The Definitive Guide to Visiting Silicon Valley with Kids

innovation in Silicon Valley

San Francisco has always been a huge tourism destination, but thanks to the rise in technology and Silicon Valley culture, more people want to sojourn a little south to see this area for themselves. People from outside of this area are always asking if we’ve seen the show Silicon Valley and if it’s true to life. It is, kind of, but come see for yourself. The weather is gorgeous, we’ve got endless things going on, and this is where it’s all happening.

What to See in Silicon Valley with Kids

What to see in Silicon Valley with kids

The most interesting activity only costs a tank of gas: driving by innovation. Corporations impact all of our daily lives, but there is something more personal about tech companies, probably because many are crucial to our social lives, making them feel closer. I use AT&T’s services every day, but I have no desire to drive by their headquarters. Yet when driving around this area, it’s easy to feel a burst of excitement when driving by the big name tech companies. It’s not like Apple is outside parading around the next iPhone prototype (they save that for a bar in Redwood City), but it’s fun to look, and kids love it, even if it’s just a standard exterior, like YouTube in San Bruno (901 Cherry Ave, San Bruno).

Zynga and Pinterest (572 7th Street, SF) have fun offices, but no surprise, you can’t see the inside of those without a connection. The Zynga building (699 8th St, at Townsend, SF) does have their logo of a bulldog, visible from the freeway. Facebook (1601 Willow Rd, Menlo Park) has a big Like sign with the thumbs up. Google (1600 Amphitheatre Pkwy, Mountain View) has the best giant Droid and donut, perfect for photos, and Apple (1 Infinite Loop, Cupertino, off De Anza Blvd.) has a company store that sells logo’d gear you can’t find elsewhere to let those back home know you visited the mother ship.
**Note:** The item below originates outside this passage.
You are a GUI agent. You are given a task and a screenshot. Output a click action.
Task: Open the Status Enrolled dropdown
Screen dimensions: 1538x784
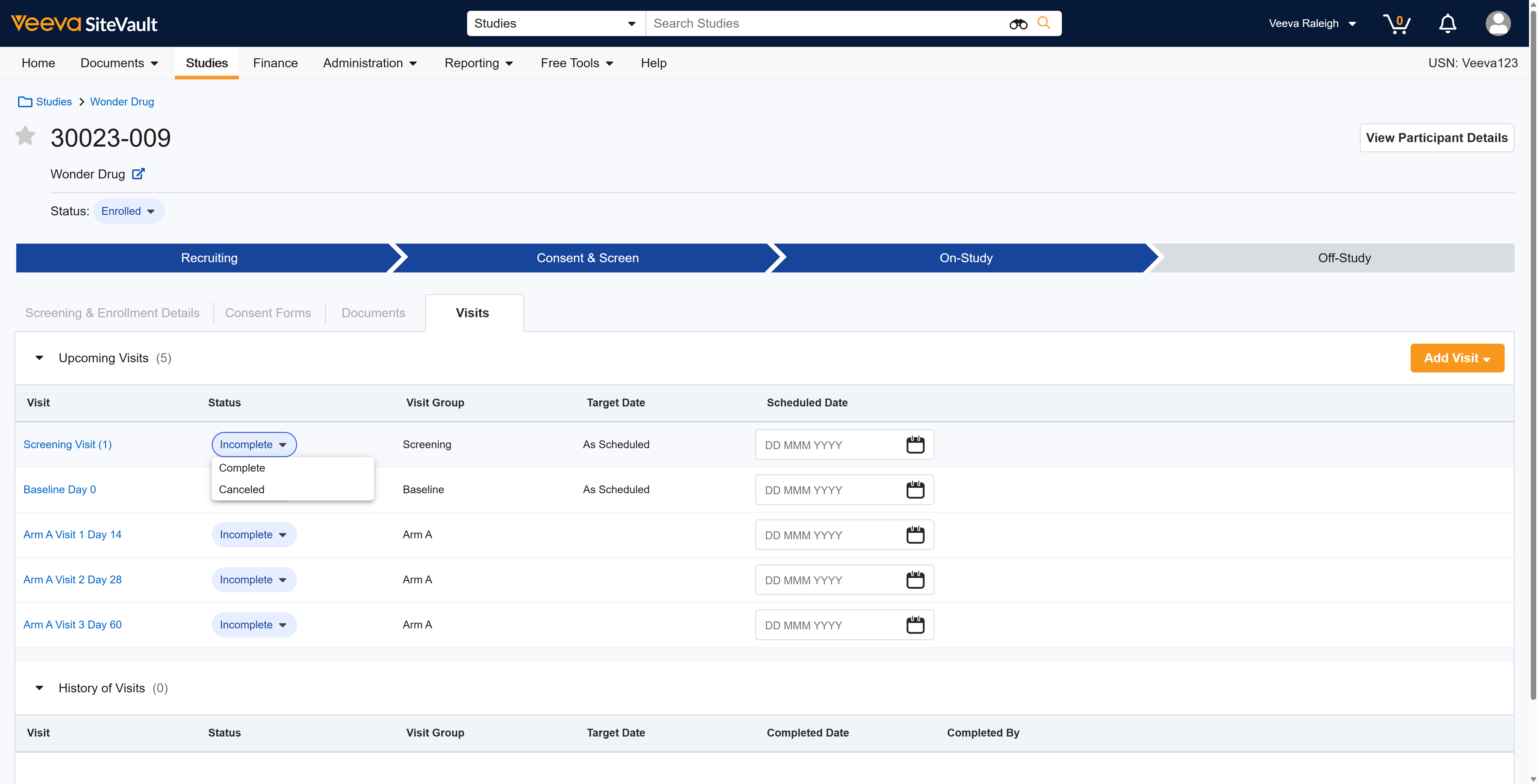pos(128,211)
The HP Garage is an easy stop to see the birthplace of Silicon Valley, from the sidewalk, at least. The beautiful Craftsman house is now a private museum and an historical landmark, but the garage is visible from the sidewalk and photos are allowed. This is the house rented by Bill Hewlett and Dave Packard where they built their first product in the one-car garage, with $538 in capital.

Get Hands-On!

The Tech Museum in downtown San Jose is perfect for kids of all ages and is full of interactive exhibits. Experience the latest in education tools, biotechnology, social robots, test new exhibits in The Tech Studio, and if you visit on the right day, try tinkering in the Makerspace. Admission is $20/adults, $15/kids.

The Children’s Discovery Museum is right near The Tech in downtown San Jose and is a perfect compliment for families with a wide age range. The Tech may appeal more to older kids, while the Children’s Discovery Museum is perfect for those a little younger. My kids loved this museum from as early as toddlers, but now at ages 8 and 11, The Tech is more their speed. They still have fun at the Children’s Discovery Museum, but they burn through it much faster than they did when they were younger. A cool thing of note is that the Children’s Discovery Museum offers occasional special evening events for kids with Autism, allowing them to shape the experience for kids who may have difficulty with visiting the museum during the more crowded regular hours. Admission to the Children’s Discovery Museum is $12 per person.

Helix Community Science Center, the Exploratorium’s small outpost in Los Altos, is casual and admission is donation-based. Downtown Los Altos has become a hot spot catering to local families and Helix is a great part of that. Open every day, the weekends include special activities, like dissections, art programs, and more. Within a very short walking distance are other family-friendly activities, including the arcade Area 151, Bumble, a restaurant with a fun kid-care component, Red Racer Hobby Shop, and more, thanks to investment and interest from Sergey Brin and Anne Wojcicki.

The Palo Alto Junior Museum is an inexpensive stop perfect for little ones. We had many playgroup outings to the junior museum when my kids were very young, and the activities are best suited for kids under age seven or so. Admission is a suggested $5 donation per person.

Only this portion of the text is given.